Eugenio Palermiti, il giovane rampollo del clan mafioso di Japigia, nipote del boss di cui porta il nome, ha dimostrato «una scaltrezza che è propria dei soggetti ben inseriti in contesti criminali». Lo ha scritto la gip del Tribunale di Bari Susanna De Felice nel provvedimento con il quale, qualche giorno fa, ha rigettato la nuova richiesta di scarcerazione per il 20enne. Palermiti è in cella da gennaio scorso per essere stato tra i protagonisti dell’agguato commesso la notte del 22 settembre 2024 nella discoteca Bahia di Molfetta, quando fu uccisa per errore la 19enne Antonella Lopez.
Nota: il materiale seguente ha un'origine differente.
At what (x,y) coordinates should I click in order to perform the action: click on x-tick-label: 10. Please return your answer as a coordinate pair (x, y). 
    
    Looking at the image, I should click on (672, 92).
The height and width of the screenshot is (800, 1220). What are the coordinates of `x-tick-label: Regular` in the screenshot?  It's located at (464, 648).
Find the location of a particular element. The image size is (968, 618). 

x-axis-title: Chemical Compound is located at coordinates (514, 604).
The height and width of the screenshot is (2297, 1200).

C’erano l’assassino reo confesso Michele Lavopa, 21 anni, ritenuto vicino al clan Strisciuglio del San Paolo; il giovane Palermiti, vero bersaglio dei proiettili, amico della vittima, che quella notte era pure armato; Giuseppe Fresa di 22 anni, accusato di aver aiutato Lavopa a disfarsi della pistola (i tre saranno processati con rito abbreviato il 27 novembre). Palermiti, accortosi della presenza del rivale, avrebbe tentato di estrarre un’arma dalla tasca. A quel punto Lavopa prese la sua calibro 7.65 esplodendo sette proiettili: ferì quattro persone, tra cui lo stesso Palermiti, e uccise Antonella Lopez.
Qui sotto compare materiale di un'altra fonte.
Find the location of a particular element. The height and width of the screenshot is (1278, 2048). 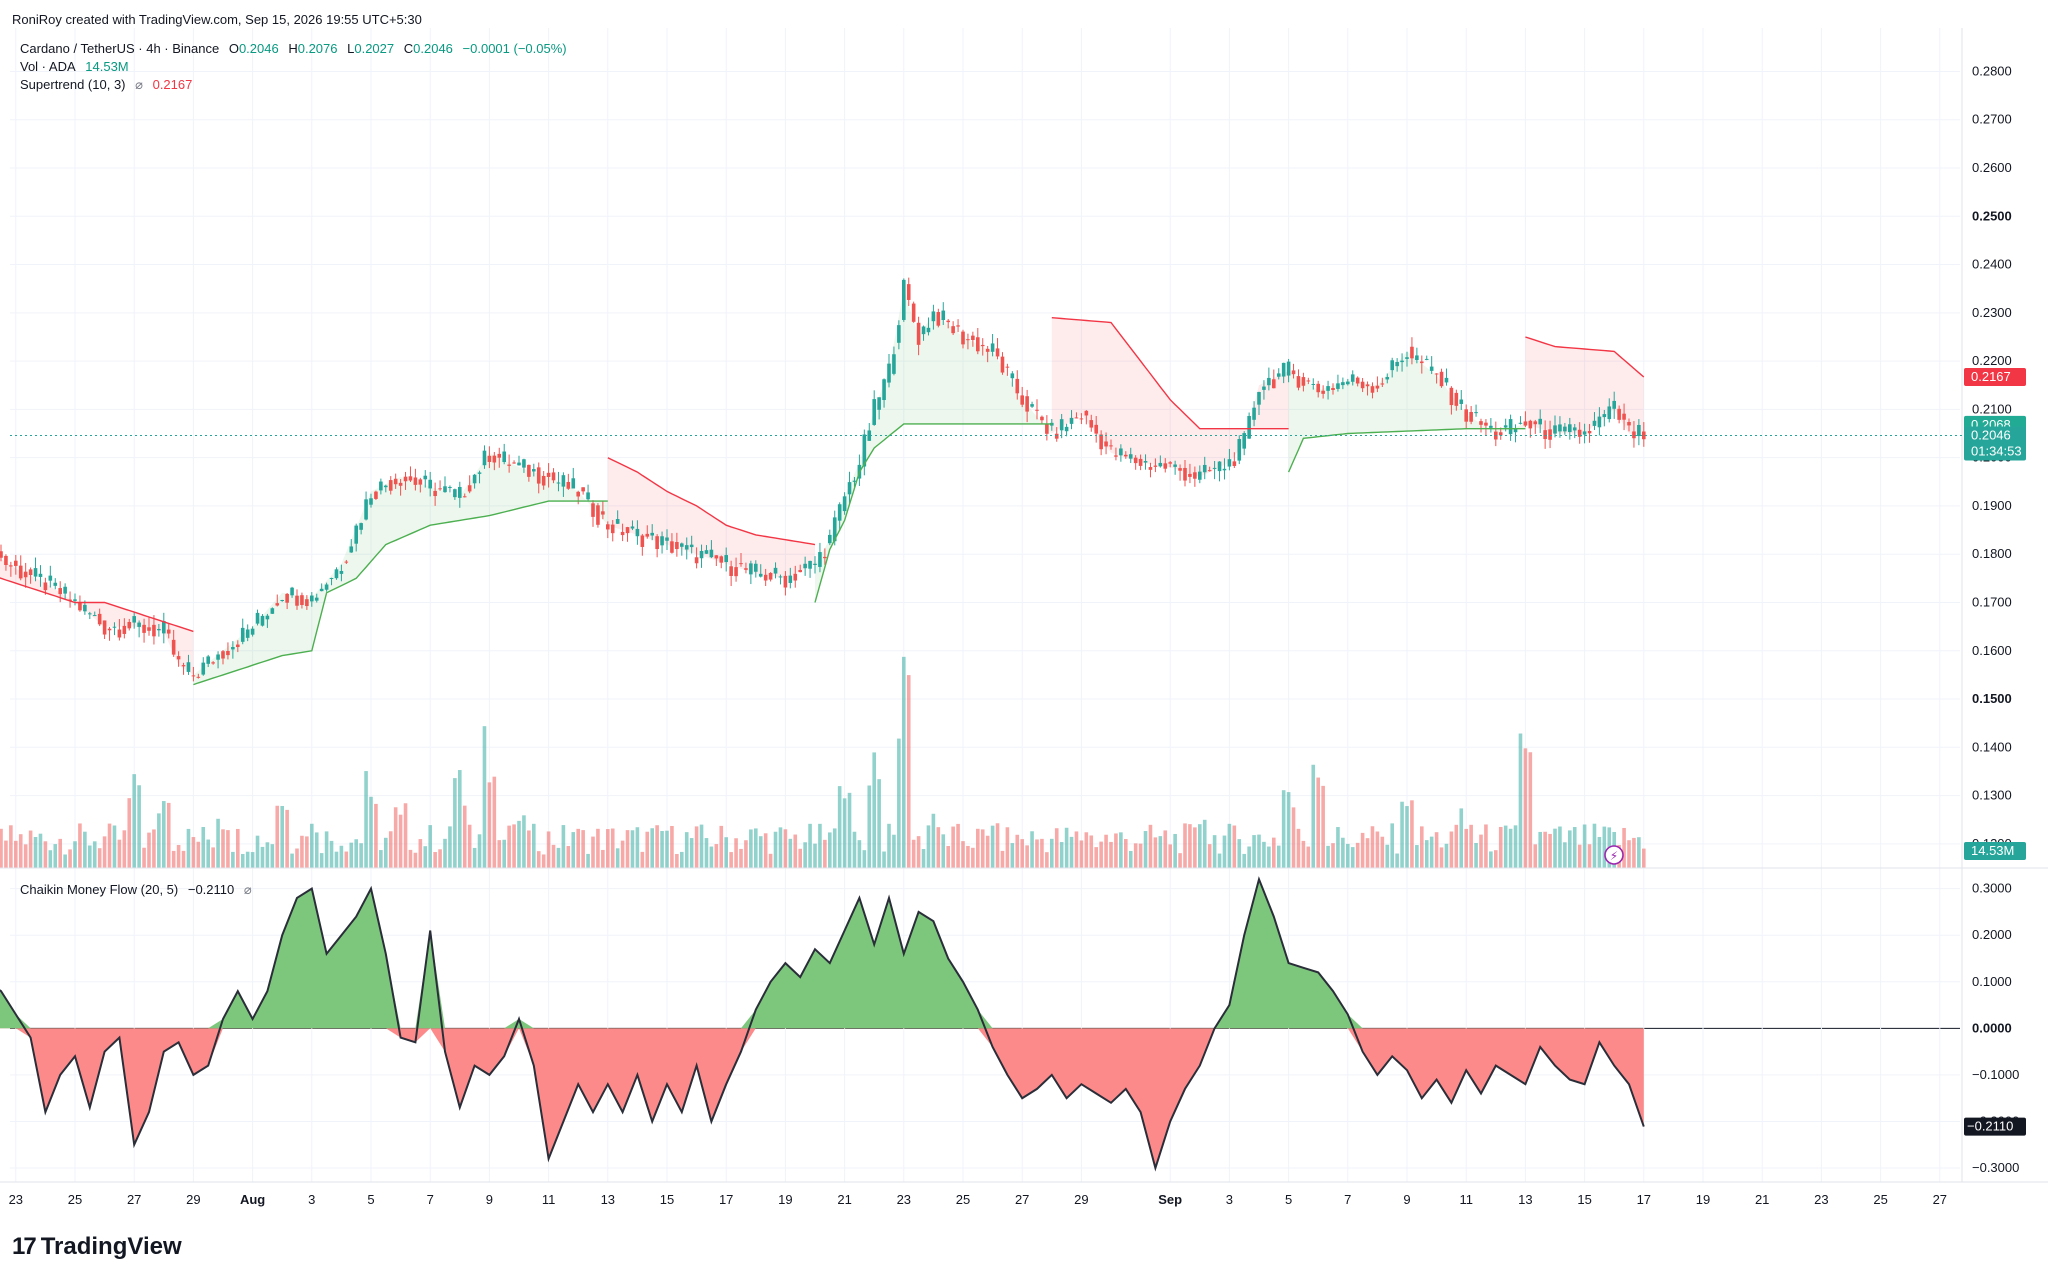

time-tick-label: 27 is located at coordinates (134, 1200).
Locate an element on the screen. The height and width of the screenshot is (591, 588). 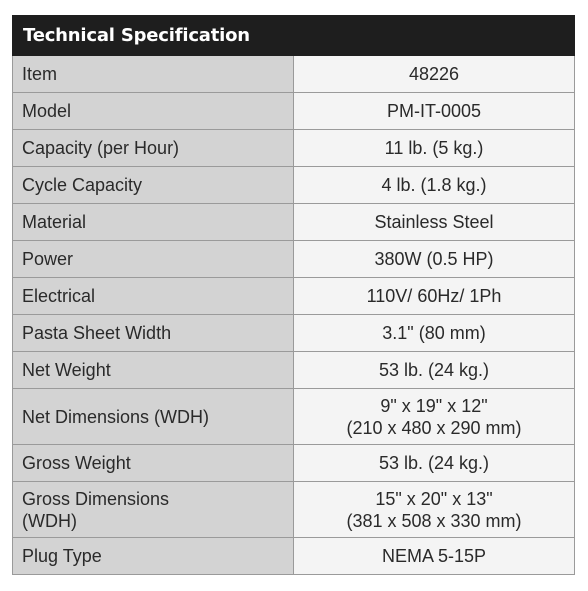
value-line: 15" x 20" x 13" is located at coordinates (434, 498).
Al giovane rampollo di Japigia, invece, l’arma sfuggì di mano, non riuscendo a impugnarla per reagire all’attacco. Le intercettazioni registrate in ospedale nei giorni successivi lo hanno confermato e lui stesso poi lo ha ammesso, in una lettera scritta dalla cella. Una ammissione che poco più di un mese fa lo stesso giudice aveva già ritenuto «parziale», ritenendo anche che «dagli esiti delle indagini non emerge un percorso di revisione critica», avendo al contrario il baby boss un «atteggiamento superficiale e arrogante» e «mai contrito per la tragedia che è conseguita al suo comportamento». Da allora Palermiti jr ha scritto un’altra lettera ai giudici, ammettendo anche alcuni degli altri episodi che la Procura gli contesta e che lui fino a qualche settimana fa negava. E così la difesa è tornata a chiedere la sostituzione della detenzione in carcere con gli arresti domiciliari a Termoli, ottenendo di nuovo un «no». Nel parere negativo dei pm Antimafia Fabio Buquicchio e Marco D’Agostino si evidenzia, peraltro, il «ruolo primario» del 20enne «nel clan anche all’interno del carcere», ritenendo che il giovane rampollo della più feroce famiglia mafiosa di Japigia «confessa in modo utilitaristico ciò che può servire per allontanarlo dal carcere».
«La tempistica di tali ammissioni progressive, ognuna delle quali è sempre avvenuta successivamente all’accertamento in indagini di una condotta illecita», anche secondo la giudice De Felice «induce a riconsiderare sia la spontaneità sia la genuinità dell’asserita rivisitazione critica del proprio stile di vita» e «una finalizzazione di tali contributi ad ottenere l’attenuazione della misura».